Шрифт:
Интервал:
Закладка:
— Батюшка, глянь: Христос, кажется, улыбается.
Михаил Григорьевич испуганно вздрогнул, вытянулся, как покойник. Потом сделал своё широкое бородатое лицо строгим, порицающе пошевелил густыми, сошедшимися на переносице бровями. Он не знал, как себя повести, что ответить на странную выходку дочери.
На звонницу взобрался горбатый дед Пантелеймон Ухов, и тихое морозное утро, искрасна позолоченное у таёжного окоёма зарёй, огласили полноёмкие звуки стопудового колокола. С Игната Сухачёва креста взвилась стая голубей и, сотворив большой круг над селом и Ангарой, вернулась на тот же крест.
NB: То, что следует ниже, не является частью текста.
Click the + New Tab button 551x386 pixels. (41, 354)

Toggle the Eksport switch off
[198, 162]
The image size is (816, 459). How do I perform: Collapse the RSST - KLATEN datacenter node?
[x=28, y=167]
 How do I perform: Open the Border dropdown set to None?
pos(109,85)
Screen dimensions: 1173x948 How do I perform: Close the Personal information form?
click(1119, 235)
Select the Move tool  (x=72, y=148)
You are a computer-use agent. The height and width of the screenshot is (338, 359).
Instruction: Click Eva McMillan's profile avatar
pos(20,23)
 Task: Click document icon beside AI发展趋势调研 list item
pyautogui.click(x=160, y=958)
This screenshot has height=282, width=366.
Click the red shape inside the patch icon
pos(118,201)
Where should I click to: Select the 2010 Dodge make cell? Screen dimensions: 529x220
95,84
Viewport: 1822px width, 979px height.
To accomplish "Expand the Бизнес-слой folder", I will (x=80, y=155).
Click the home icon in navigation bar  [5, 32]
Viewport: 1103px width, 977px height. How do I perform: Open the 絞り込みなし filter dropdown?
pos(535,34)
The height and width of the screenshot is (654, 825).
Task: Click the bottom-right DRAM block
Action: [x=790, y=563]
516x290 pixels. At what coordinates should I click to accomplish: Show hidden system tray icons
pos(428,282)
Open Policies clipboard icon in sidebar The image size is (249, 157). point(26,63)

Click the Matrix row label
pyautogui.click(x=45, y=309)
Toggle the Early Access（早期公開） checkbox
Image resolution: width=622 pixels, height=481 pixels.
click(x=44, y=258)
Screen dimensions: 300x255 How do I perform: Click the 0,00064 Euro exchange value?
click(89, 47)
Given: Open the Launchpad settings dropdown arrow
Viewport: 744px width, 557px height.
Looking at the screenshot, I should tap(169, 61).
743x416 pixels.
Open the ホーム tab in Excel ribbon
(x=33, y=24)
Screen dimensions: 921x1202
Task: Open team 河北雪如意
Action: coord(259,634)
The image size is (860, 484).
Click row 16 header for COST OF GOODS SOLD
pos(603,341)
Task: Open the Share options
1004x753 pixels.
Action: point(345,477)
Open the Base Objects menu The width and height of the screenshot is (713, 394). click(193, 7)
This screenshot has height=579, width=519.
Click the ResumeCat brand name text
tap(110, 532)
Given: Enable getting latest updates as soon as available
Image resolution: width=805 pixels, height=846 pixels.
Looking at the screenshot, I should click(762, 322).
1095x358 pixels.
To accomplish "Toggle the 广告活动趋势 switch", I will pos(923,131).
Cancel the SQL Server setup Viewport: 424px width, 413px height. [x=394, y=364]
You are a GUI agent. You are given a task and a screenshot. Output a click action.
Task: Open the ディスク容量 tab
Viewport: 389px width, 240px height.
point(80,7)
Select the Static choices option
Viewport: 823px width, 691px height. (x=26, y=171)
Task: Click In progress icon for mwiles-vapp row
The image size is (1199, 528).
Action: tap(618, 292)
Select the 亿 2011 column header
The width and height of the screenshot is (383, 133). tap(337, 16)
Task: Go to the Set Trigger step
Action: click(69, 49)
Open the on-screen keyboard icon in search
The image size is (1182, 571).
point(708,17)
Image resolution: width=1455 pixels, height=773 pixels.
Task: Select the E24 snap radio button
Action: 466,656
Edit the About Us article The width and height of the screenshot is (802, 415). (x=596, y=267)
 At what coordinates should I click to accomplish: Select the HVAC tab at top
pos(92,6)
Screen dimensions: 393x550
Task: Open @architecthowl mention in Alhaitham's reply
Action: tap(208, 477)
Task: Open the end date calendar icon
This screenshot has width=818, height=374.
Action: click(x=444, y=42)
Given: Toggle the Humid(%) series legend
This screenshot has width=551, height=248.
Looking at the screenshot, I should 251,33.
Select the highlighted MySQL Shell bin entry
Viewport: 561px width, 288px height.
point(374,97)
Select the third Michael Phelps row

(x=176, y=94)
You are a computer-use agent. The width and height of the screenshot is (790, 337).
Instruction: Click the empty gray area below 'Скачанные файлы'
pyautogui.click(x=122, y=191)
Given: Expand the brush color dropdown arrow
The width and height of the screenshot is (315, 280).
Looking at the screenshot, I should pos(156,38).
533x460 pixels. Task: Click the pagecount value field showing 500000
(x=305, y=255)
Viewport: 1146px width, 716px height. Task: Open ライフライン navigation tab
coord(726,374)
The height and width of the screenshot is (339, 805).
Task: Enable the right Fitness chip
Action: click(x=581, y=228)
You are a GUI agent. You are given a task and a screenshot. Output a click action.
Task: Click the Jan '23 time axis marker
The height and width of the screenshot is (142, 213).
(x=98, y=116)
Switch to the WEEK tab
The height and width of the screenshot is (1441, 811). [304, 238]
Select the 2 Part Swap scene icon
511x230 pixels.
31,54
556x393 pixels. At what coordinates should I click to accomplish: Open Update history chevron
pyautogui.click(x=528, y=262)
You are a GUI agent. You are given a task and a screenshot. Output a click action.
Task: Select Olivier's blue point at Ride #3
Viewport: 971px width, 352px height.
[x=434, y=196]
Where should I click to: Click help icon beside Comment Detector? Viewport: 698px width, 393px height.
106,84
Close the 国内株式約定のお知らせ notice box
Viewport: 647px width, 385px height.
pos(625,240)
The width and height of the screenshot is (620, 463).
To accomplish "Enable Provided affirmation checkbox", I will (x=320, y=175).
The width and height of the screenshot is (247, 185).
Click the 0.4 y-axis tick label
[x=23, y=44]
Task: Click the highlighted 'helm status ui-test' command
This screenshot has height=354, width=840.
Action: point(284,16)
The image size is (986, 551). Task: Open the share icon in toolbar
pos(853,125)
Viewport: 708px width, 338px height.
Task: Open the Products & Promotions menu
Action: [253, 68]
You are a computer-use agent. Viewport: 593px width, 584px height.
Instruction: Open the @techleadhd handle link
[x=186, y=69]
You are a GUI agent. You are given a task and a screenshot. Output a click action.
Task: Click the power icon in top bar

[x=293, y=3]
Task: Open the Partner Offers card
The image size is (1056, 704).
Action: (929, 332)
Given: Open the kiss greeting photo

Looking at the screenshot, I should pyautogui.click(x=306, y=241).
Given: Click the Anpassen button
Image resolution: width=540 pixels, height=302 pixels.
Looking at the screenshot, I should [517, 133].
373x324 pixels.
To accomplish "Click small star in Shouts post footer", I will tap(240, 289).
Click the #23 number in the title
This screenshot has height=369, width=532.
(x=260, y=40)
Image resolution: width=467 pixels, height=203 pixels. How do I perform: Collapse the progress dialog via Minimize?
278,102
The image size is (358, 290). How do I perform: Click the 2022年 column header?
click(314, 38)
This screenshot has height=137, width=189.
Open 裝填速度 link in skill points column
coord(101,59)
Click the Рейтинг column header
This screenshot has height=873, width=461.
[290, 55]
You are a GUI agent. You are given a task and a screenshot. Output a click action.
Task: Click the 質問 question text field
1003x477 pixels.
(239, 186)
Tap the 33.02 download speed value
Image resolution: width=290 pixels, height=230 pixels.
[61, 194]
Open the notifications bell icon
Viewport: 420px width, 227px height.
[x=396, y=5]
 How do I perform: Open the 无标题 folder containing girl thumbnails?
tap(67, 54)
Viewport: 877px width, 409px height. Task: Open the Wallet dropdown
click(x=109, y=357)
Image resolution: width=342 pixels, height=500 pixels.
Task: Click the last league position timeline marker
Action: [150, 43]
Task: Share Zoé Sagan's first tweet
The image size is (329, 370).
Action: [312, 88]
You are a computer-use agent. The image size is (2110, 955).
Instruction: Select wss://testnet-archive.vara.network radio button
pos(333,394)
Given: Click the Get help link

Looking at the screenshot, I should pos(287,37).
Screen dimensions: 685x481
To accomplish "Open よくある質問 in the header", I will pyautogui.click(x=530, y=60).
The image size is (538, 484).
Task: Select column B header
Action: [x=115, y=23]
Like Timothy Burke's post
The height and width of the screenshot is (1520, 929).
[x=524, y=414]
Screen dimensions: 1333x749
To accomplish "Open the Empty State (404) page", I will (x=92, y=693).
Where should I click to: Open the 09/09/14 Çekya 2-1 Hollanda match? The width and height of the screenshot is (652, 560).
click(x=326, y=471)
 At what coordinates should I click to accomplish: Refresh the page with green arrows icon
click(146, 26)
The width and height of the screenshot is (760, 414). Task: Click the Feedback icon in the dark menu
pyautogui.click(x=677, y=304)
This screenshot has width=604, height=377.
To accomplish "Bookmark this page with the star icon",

Люди стали выходить из церкви. Елене показалось, что голуби заинтересованно слушали колокольный звон.
По пыльному Московскому тракту пронеслась пара откормленных лошадей, запряжённая в таратайку — двухколёсный, обитый грубой кожей крестьянский экипаж, оставляя за собой весёлый, высоко взвившийся ворох прошлогодней жухлой листвы. Елена невольно стала смотреть вслед таратайке: ей хотелось так же куда-нибудь понестись, уехать, что-то переменить в своей жизни.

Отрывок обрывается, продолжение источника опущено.